It’s a super strange feeling to be past that 40 weeks pregnant mark.
If you had asked me in the beginning of my pregnancy, if I would still be pregnant at this point…
I probably would have laughed at you.
I would have told you “Oh, I’ll probably deliver early.”
…Because clearly, I’m delusional.
So what is my pregnancy like past my due date?
Let me tell you:
•I feel like I’m going to fall forward most of the time.
I've told Jason I feel like a rolly-poly or some sort of weeble wobble toy.
I lose my balance super easily.
•I’m highly oversensitive at this rate.
I'll pretty much cry about anything and then want to cry over the fact that I cried about something so small.
It's kinda funny actually, but don't expect me to admit that other than this blog post.
•Every Part of my Body Aches.
My feet are swollen.
My back hurts.
I can never find a comfortable sleeping position at this point.
I have been sick for over a week and actually do not have a voice at all...I have been having to text my husband to communicate with him.
It feels like this kid is swinging on/kicking away at my ribs thinking they are some sort of jungle gym.
•I have an irrational fear of my water breaking at the most inappropriate moments.
Because I've been so sick I haven't really gone much of anywhere but for some reason I've envisioned my water breaking in every public place imaginable.
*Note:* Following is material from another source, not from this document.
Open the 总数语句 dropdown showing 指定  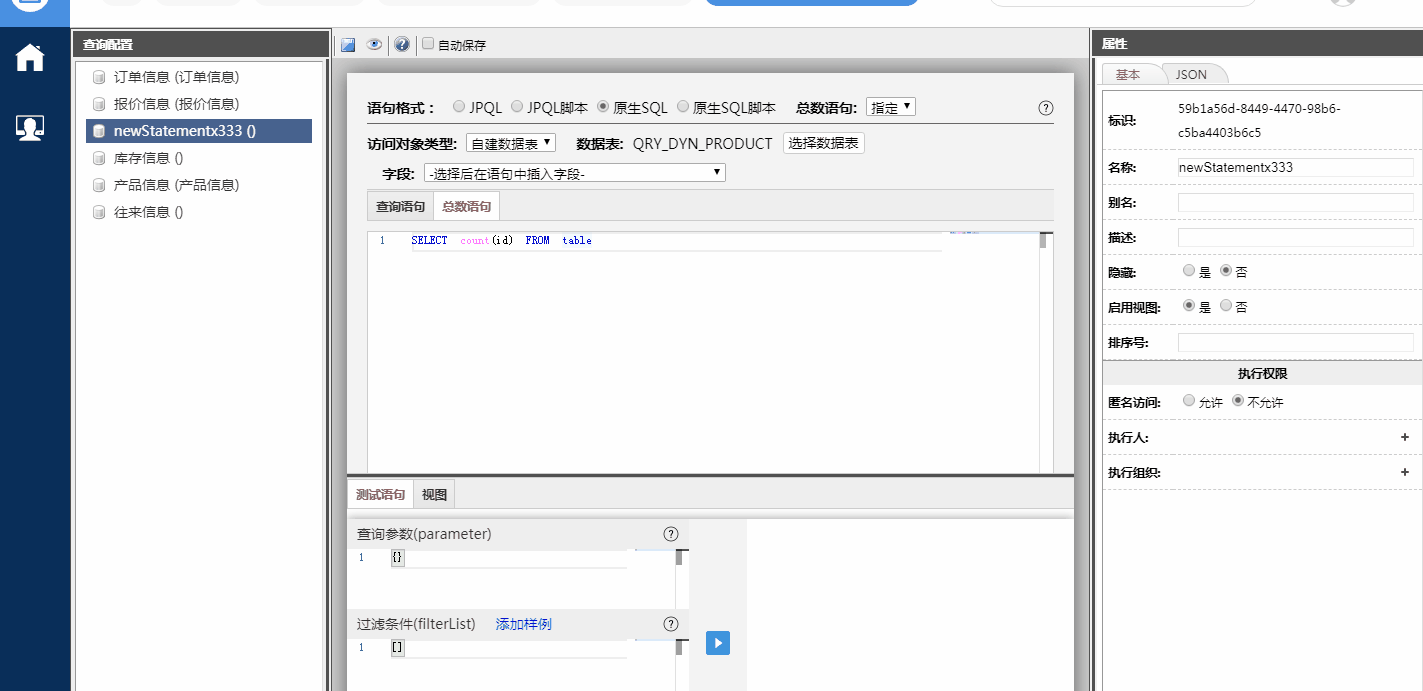890,107
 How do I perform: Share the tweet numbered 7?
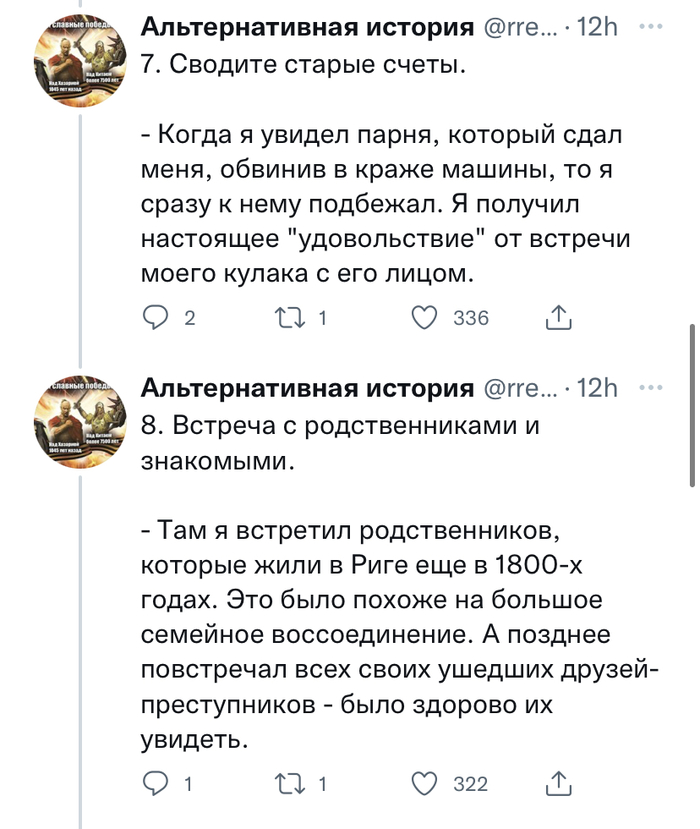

Maybe we should just take him to the busiest restaurant we can find and get it over with? ;)
•I’m convinced I’m going to give birth to a record breaking sized baby boy at this rate.
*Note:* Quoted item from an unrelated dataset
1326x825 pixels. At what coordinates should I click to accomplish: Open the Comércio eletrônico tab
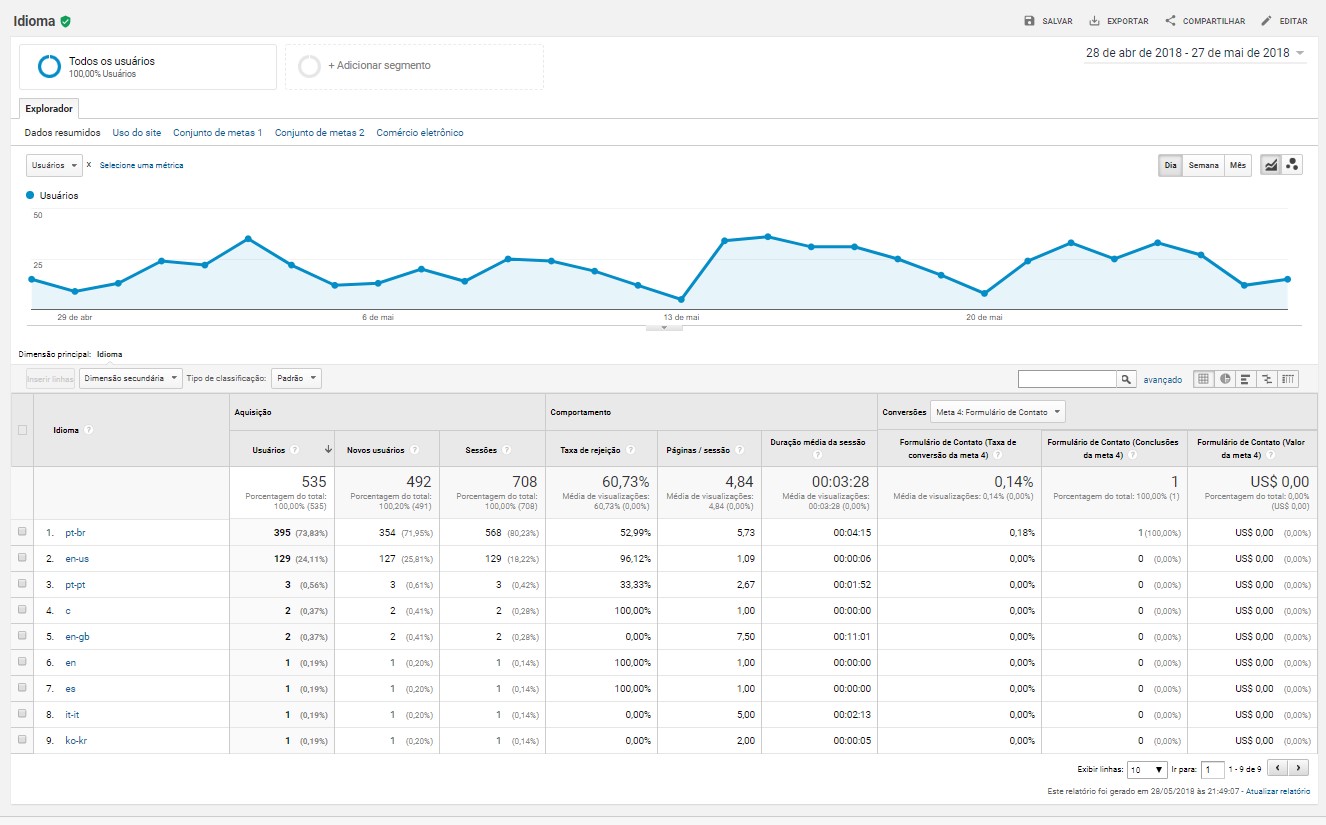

I actually haven't gained any weight in weeks but for all I know, this baby could be a the size of Bigfoot at this rate or maybe a small Beluga whale, we shall see.
•I’m playing the “what if” game that something may go wrong or something completely out of the ordinary may happen.
I had no idea babies could have green scales, wow Baby...you sure are something.
•It’s awkward putting on clothes.
I totally use to think the whole not being able to reach your feet thing was a myth and while I can still reach my feet (barely), I can't put on my own socks and shoes for the life of me.
My husband has been putting on my snow boots for me and helping me take them off.
•I’m incredibly impatient with my body.
To be completely honest (and all jokes aside), I sort of feel like my body is crapping out on me.
I am more than likely going to be induced after we talked to the doctor yesterday.
I am very nervous about the whole process.
After all these things, I'm still so excited to be meeting my baby boy, hopefully by the end of this week!
Pretty please with sugar on top little guy?!
Mommas, did you deliver on time? Early? Late?
Did you have any irrational pregnancy fears?
Comments
It's a mental game. Your body know what to do. Your baby does too. And however your little wonderful guy comes into the world it only matters that he is healthy.
Give yourself grace. Lots of grace. You can do this. You are one tough mother.
P.S. I totally remember not being able to take my shoes on and off! Zach totally had to help me. Embrace it. I also felt betrayed by my body, I didn't understand how it reacted, how it felt but hey this can be the stuff of great Art.
Write down how all of it feels. Think of your thesis, your pieces and how connected to the body they were (or it seemed that why when I viewed them :))
Praying for a safe (and SOON) delivery for you!